■ Requirement:
Of the entries below, restate word for word only the section that runs from the line with "This screenshot has width=1333, height=896." to the line with "has width=1483, height=812.", counting both ends.

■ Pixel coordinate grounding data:
=-=-=
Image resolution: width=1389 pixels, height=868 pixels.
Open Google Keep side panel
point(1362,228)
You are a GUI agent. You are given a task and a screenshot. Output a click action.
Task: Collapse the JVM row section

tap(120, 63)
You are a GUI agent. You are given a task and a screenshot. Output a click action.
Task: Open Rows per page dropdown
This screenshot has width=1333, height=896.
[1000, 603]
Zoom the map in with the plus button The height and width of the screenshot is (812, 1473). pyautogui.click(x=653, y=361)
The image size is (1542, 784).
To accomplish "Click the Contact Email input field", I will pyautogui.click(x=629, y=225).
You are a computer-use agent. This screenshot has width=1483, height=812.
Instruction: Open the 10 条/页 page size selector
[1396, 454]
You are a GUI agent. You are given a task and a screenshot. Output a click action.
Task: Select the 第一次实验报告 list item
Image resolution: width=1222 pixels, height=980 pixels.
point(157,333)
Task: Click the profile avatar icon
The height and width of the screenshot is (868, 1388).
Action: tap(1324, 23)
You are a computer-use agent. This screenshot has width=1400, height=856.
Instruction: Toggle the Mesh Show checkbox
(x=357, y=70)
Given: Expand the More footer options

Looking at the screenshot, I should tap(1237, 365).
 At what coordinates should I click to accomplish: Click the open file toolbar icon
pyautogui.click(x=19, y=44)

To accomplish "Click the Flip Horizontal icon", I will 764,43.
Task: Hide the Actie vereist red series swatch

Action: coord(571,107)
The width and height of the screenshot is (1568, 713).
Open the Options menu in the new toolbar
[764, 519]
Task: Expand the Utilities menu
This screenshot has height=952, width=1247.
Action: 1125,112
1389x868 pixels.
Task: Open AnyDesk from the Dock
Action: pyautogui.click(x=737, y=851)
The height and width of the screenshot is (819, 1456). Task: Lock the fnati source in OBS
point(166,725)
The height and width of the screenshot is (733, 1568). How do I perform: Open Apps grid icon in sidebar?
=-=-=
■ Result:
This screenshot has width=1333, height=896.
[1000, 603]
Zoom the map in with the plus button The height and width of the screenshot is (812, 1473). pyautogui.click(x=653, y=361)
The image size is (1542, 784).
To accomplish "Click the Contact Email input field", I will pyautogui.click(x=629, y=225).
You are a computer-use agent. This screenshot has width=1483, height=812.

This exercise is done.